[Exercise brief]
Treat the line containing "Task: Click the" as the last one, and return every line exactly from the first line of the material below up to it.

[Task input]
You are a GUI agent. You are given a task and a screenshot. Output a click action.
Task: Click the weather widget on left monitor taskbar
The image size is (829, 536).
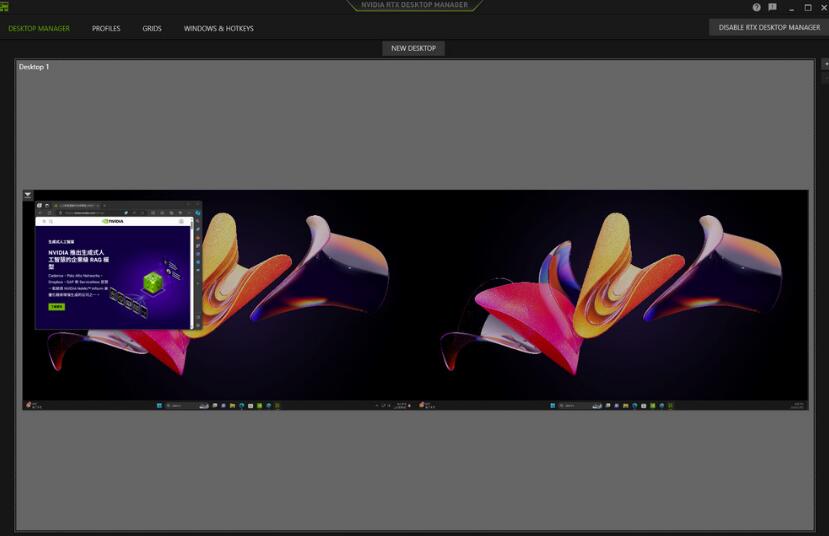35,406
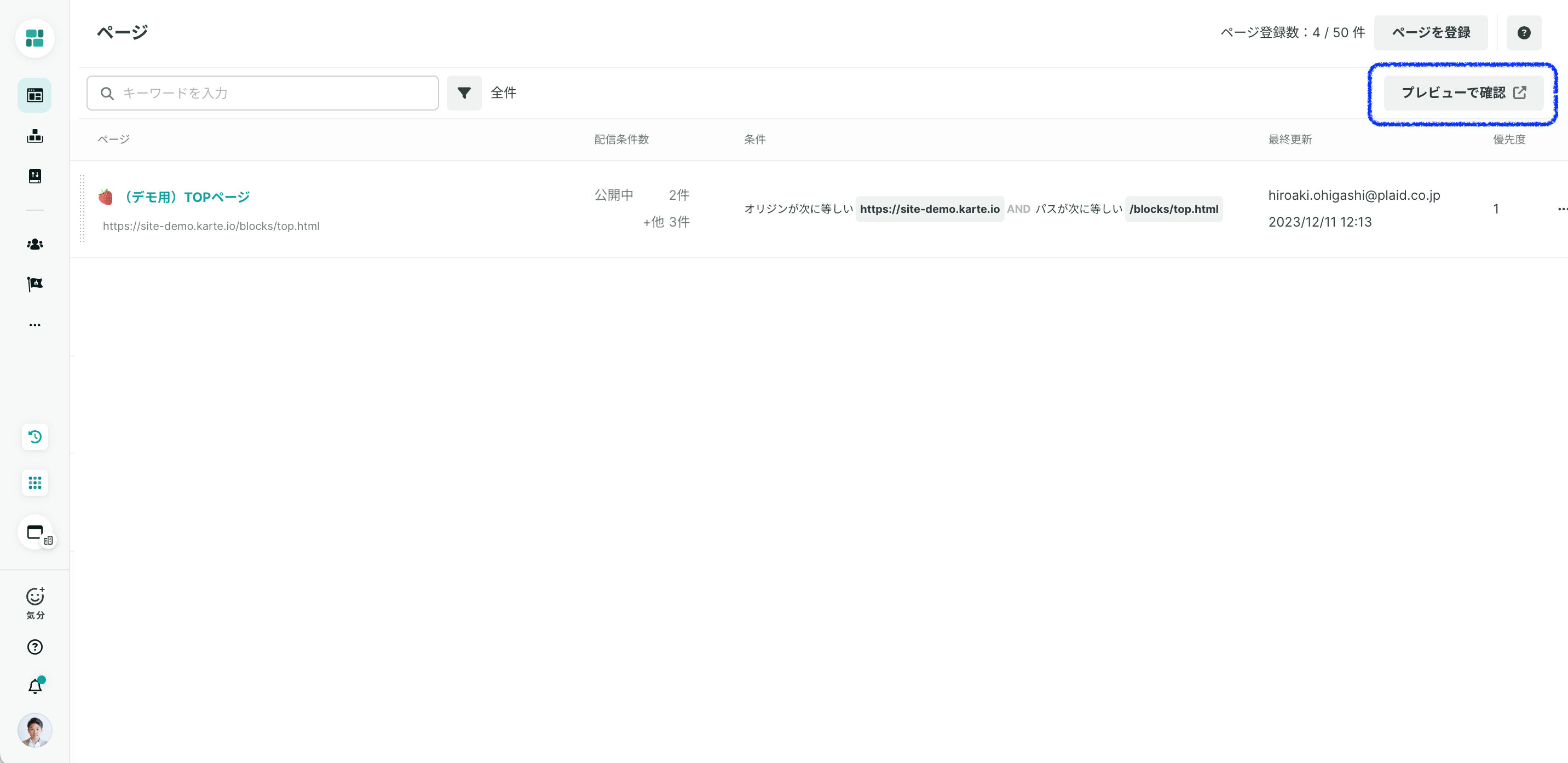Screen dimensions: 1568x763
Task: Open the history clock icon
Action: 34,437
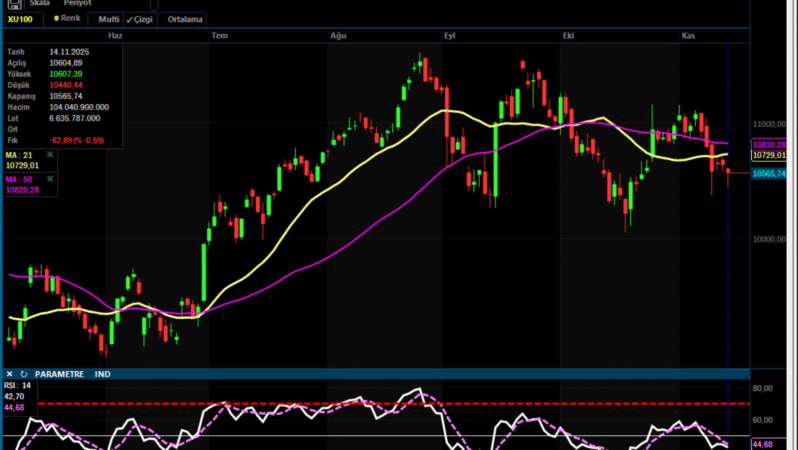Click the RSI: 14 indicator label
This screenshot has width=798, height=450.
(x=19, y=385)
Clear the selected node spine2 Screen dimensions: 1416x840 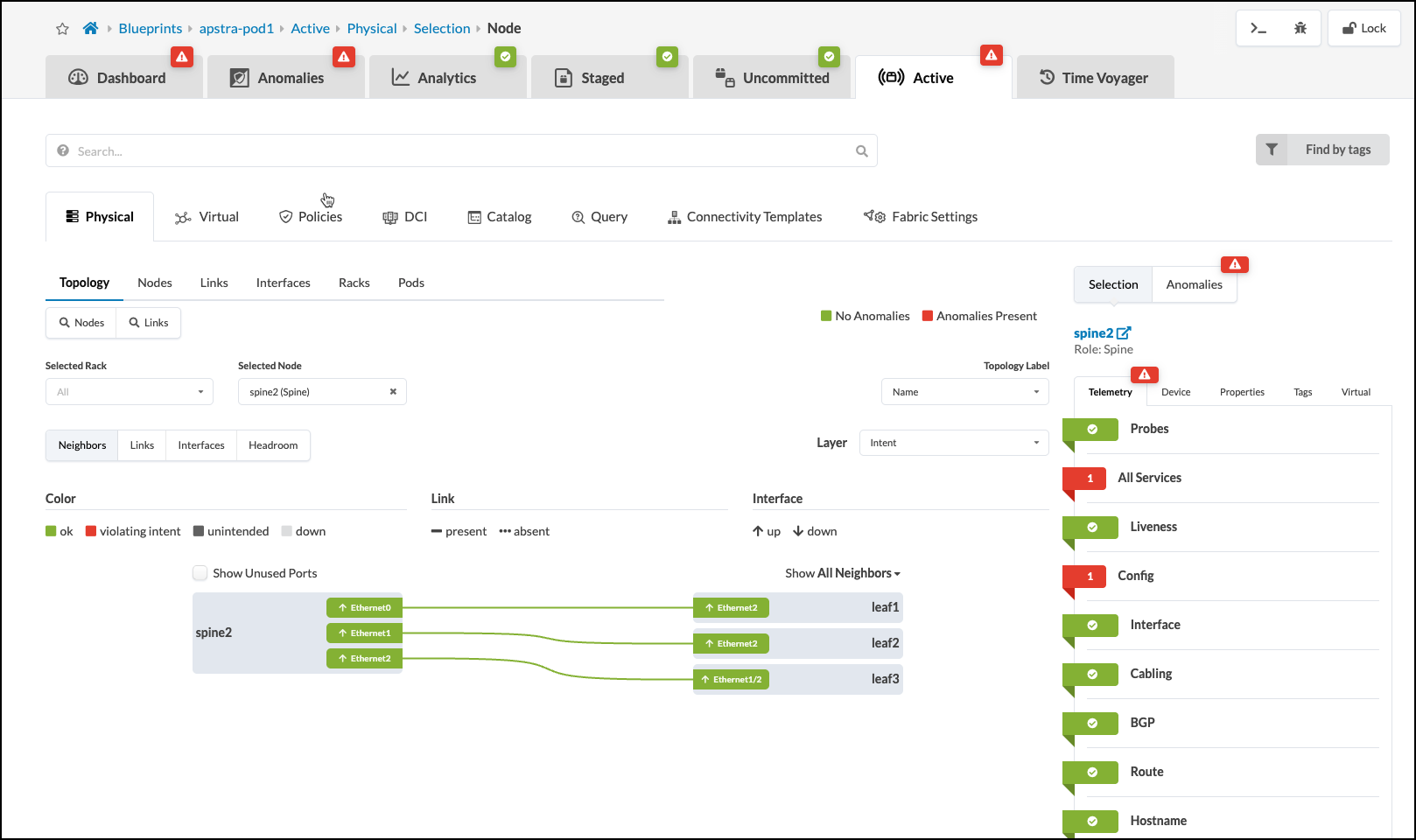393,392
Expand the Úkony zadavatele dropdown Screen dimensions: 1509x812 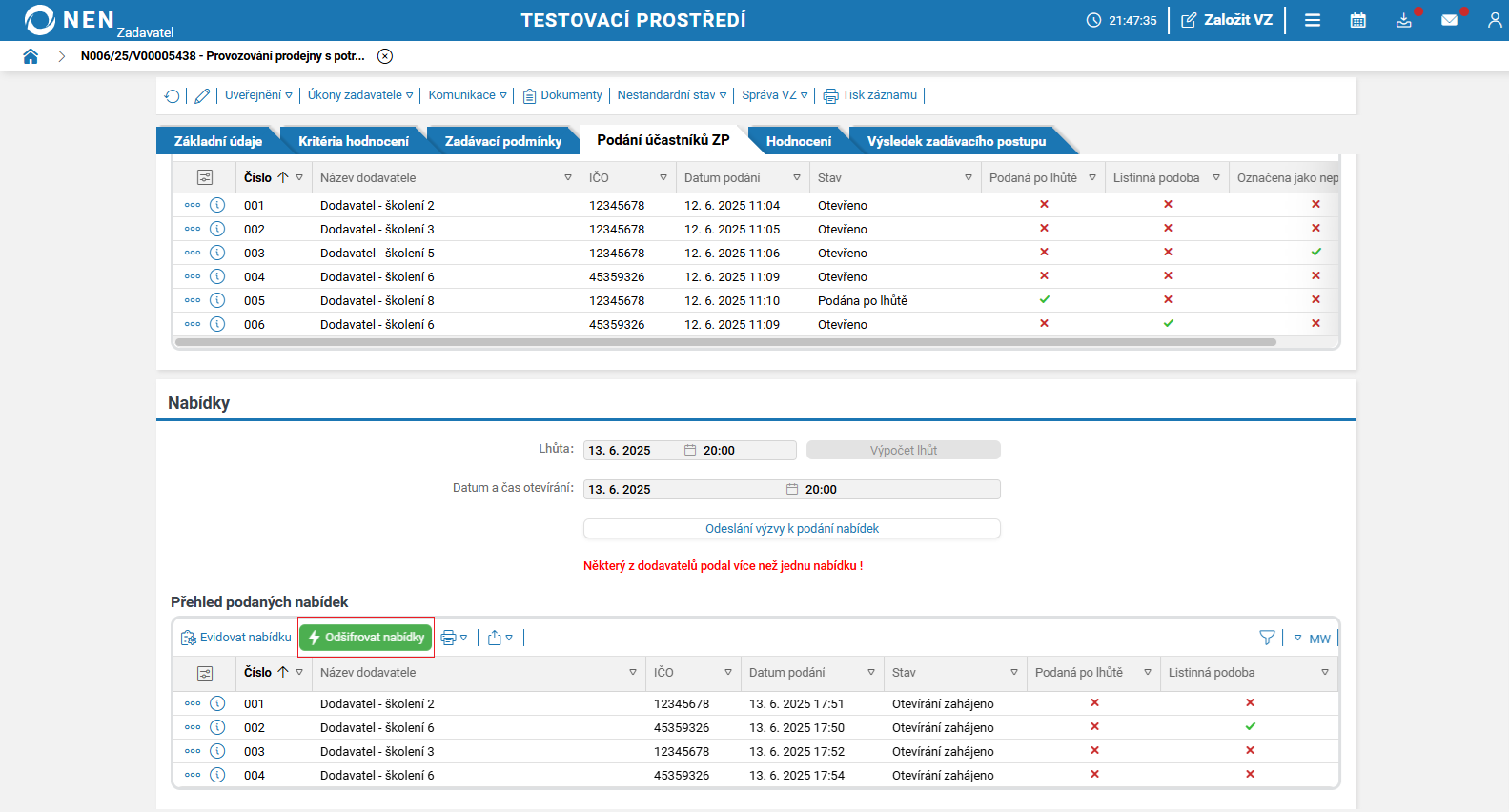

[Written solution]
You are a GUI agent. You are given a task and a screenshot. Output a click action.
Task: Click the weather widget on left monitor taskbar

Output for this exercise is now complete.